The direct human evidence for the supplement-versus-food distinction comes from Wilcox and colleagues (2021, Journal of the American Heart Association), who found in a randomised trial of healthy adults with normal renal function that choline bitartrate supplements significantly raised fasting TMAO levels while egg consumption at equivalent choline doses did not. A crossover pharmacokinetic study comparing four supplement forms (Traussnigg et al., 2022, European Journal of Clinical Nutrition) confirmed that free choline salt forms generate more TMAO than phospholipid-bound sources. These findings are relevant to form selection when supplementing.
Whether the TMAO elevation from choline supplementation at doses relevant to correcting dietary inadequacy translates to cardiovascular harm in clinical outcome trials has not been established. TMAO observational associations are subject to confounding, and the causal mechanism in humans remains incompletely characterised. The signal warrants monitoring but does not establish that choline supplements cause cardiovascular disease.
People with chronic kidney disease warrant separate consideration because TMAO clearance is renally dependent, and studies conducted in participants with normal renal function cannot be assumed to generalise to this population. TMAO concentrations are disproportionately elevated in kidney disease, and the cardiovascular risk association is stronger in that context.
There is no established clinical interaction between choline supplementation and antiplatelet or anticoagulant drugs. Because the mechanistic signal includes platelet reactivity at higher doses, high-dose free choline supplementation should be approached cautiously in people with high thrombotic risk until outcome data are clearer.
Choline supplementation during pregnancy at doses used in published RCTs (up to 930 mg per day on top of dietary intake) has not raised safety signals in published trials, and the tolerable upper limit is well above these doses.

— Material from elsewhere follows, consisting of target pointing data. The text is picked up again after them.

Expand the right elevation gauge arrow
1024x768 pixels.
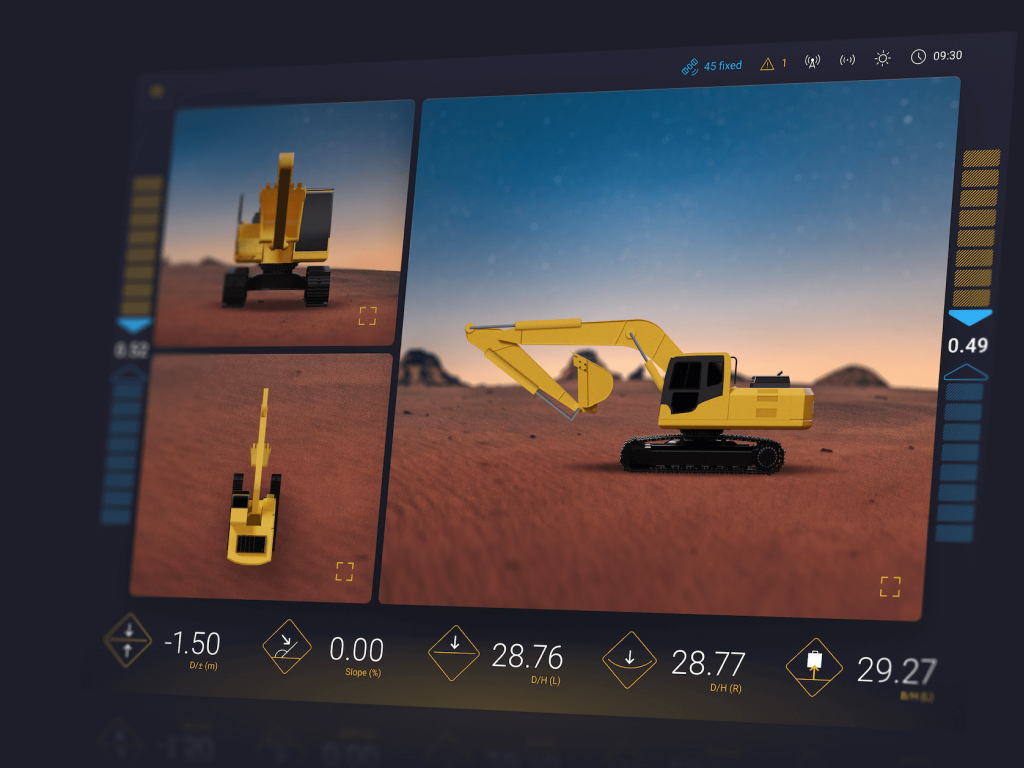pyautogui.click(x=966, y=374)
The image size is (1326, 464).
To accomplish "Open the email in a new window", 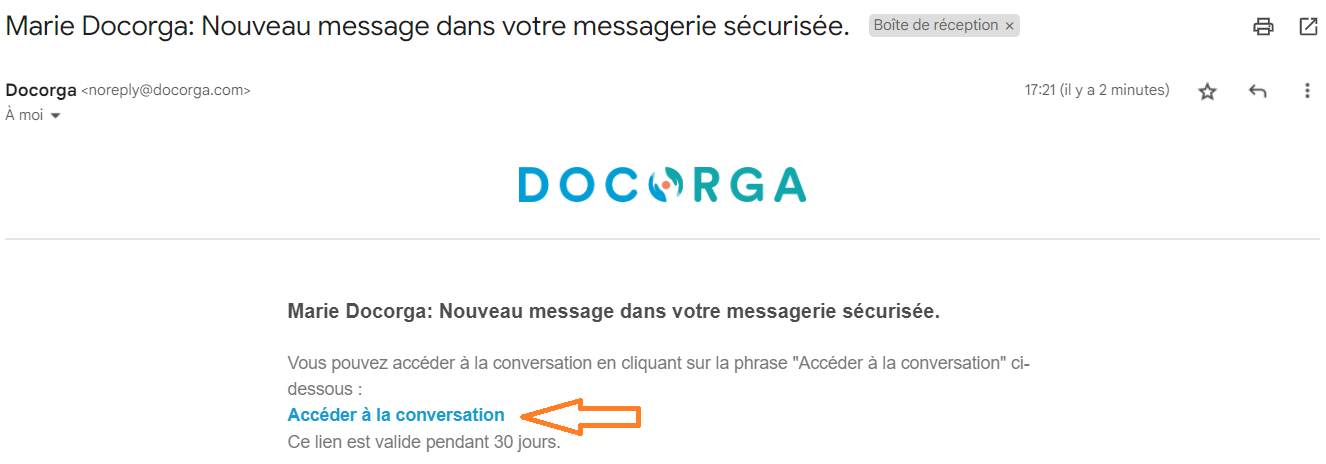I will pos(1308,27).
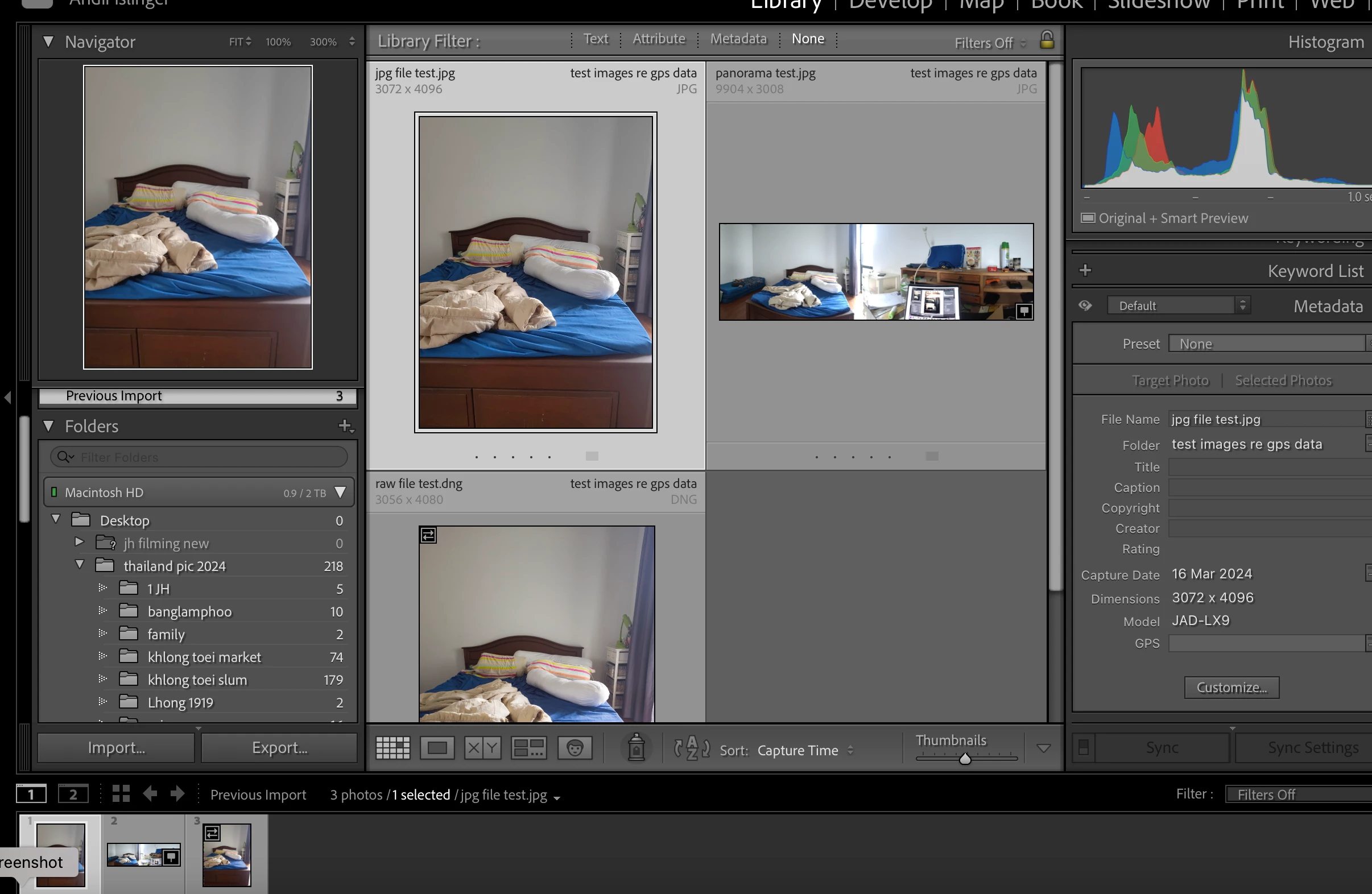Collapse the thailand pic 2024 folder
1372x894 pixels.
[80, 565]
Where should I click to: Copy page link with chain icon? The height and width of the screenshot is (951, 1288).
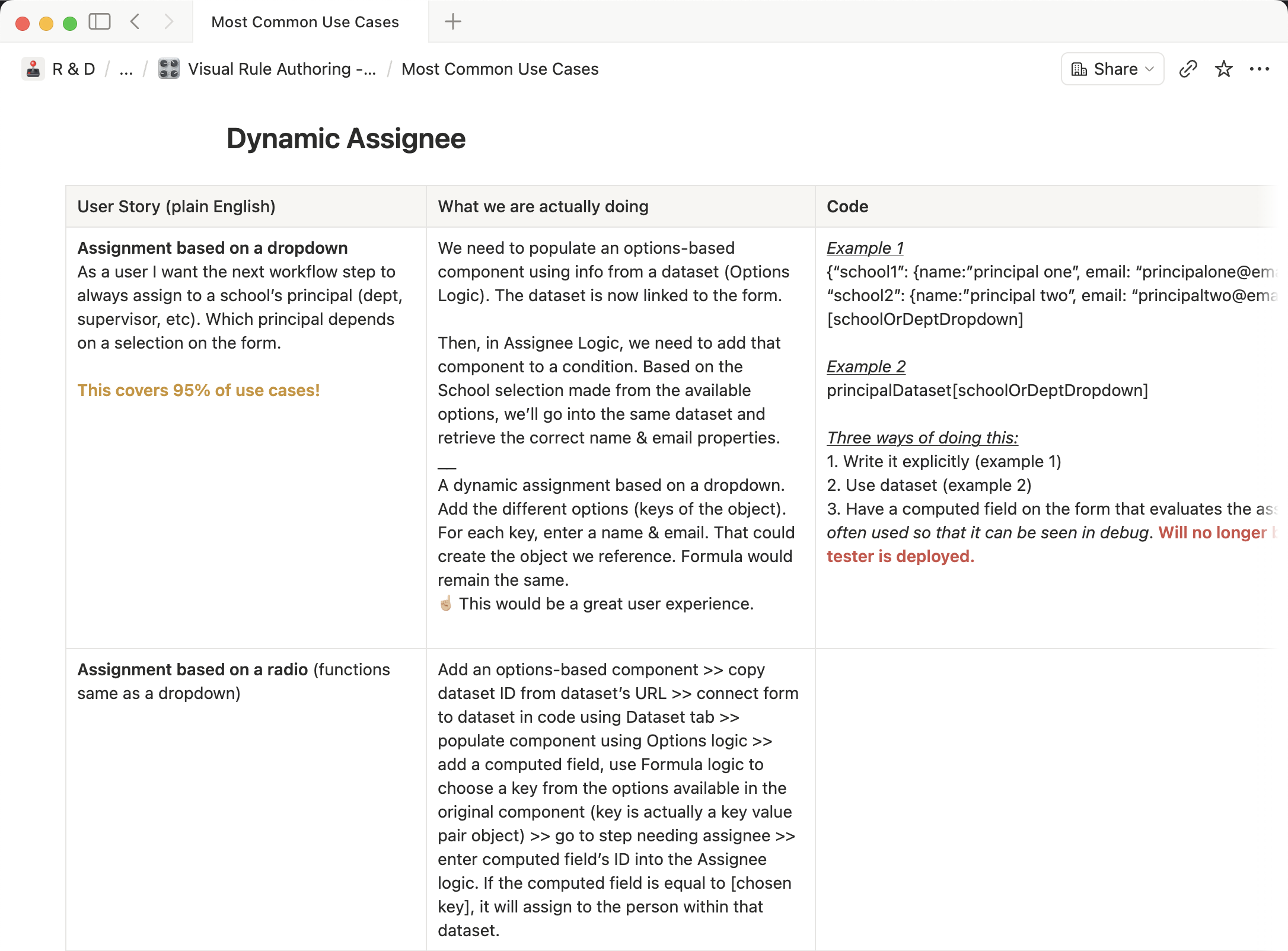coord(1188,69)
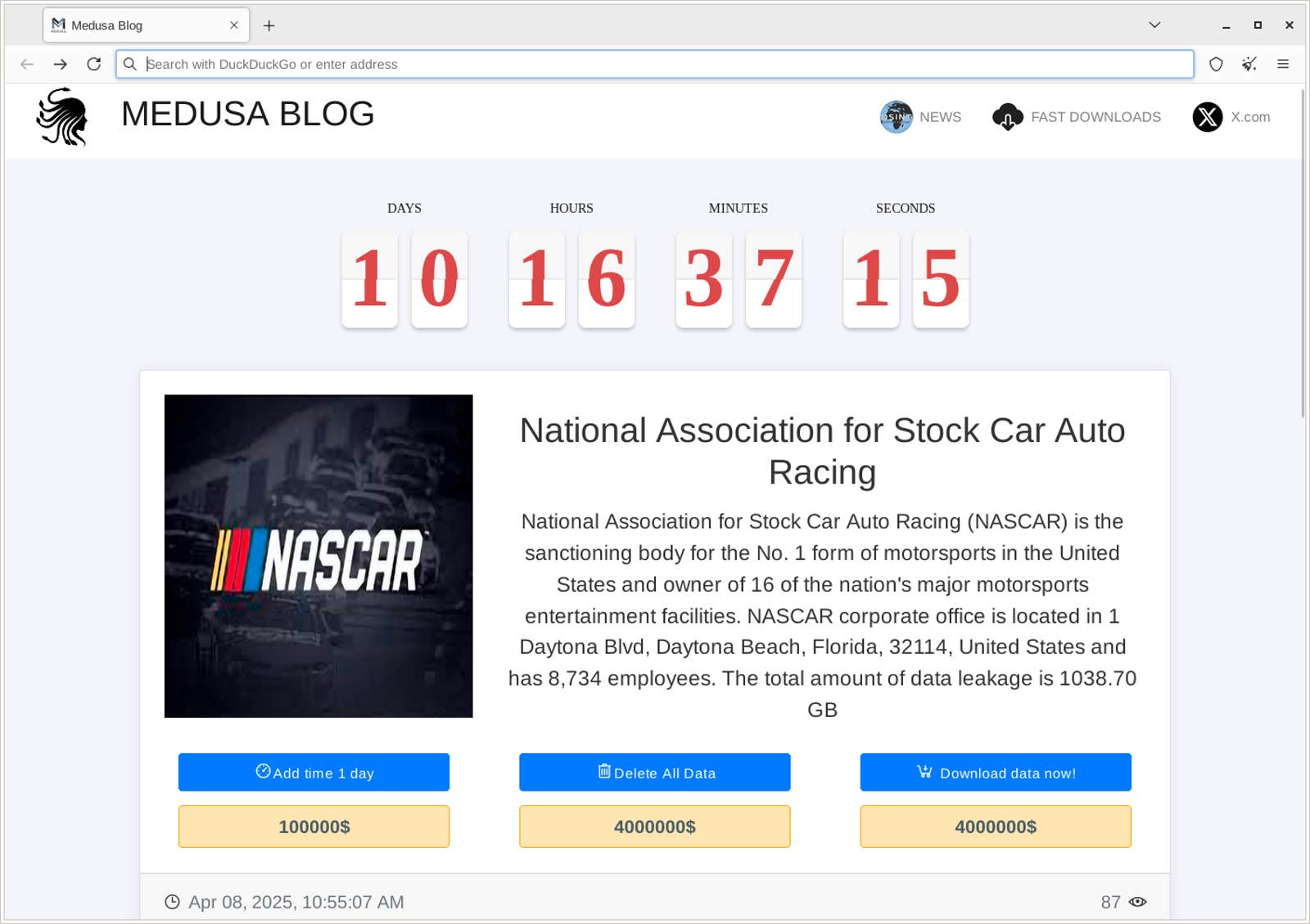
Task: Click the 100000$ price tag
Action: tap(314, 827)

What can reasonably be concluded
Choline is an essential nutrient that is widely under-consumed, particularly among pregnant women, postmenopausal women, and people following plant-based diets. The available evidence supports ensuring adequate intake during pregnancy, where small trials suggest favourable early neurocognitive outcomes in infants and observational data link lower maternal choline status with higher neural tube defect risk. These findings are directionally consistent and biologically plausible, but the trial base is too small and the outcome data too preliminary to support stronger clinical prevention claims.
Outside pregnancy, the evidence for supplementation in healthy replete adults has not been established. The liver health signal in deficiency populations, particularly postmenopausal women, is meaningful but rests primarily on observational data. For cognitively healthy adults, choline bitartrate has not demonstrated benefit in adequately powered RCTs; the cognitive evidence for enhanced-bioavailability forms is covered in the separate citicoline and alpha-GPC entries.
The TMAO safety question warrants monitoring, particularly for people considering high-dose or long-term supplementation with free choline salts, and for people with pre-existing kidney disease or elevated cardiovascular risk.
Where evidence is limited or outcomes are uncertain, conclusions should be treated as provisional and subject to revision as the evidence base develops.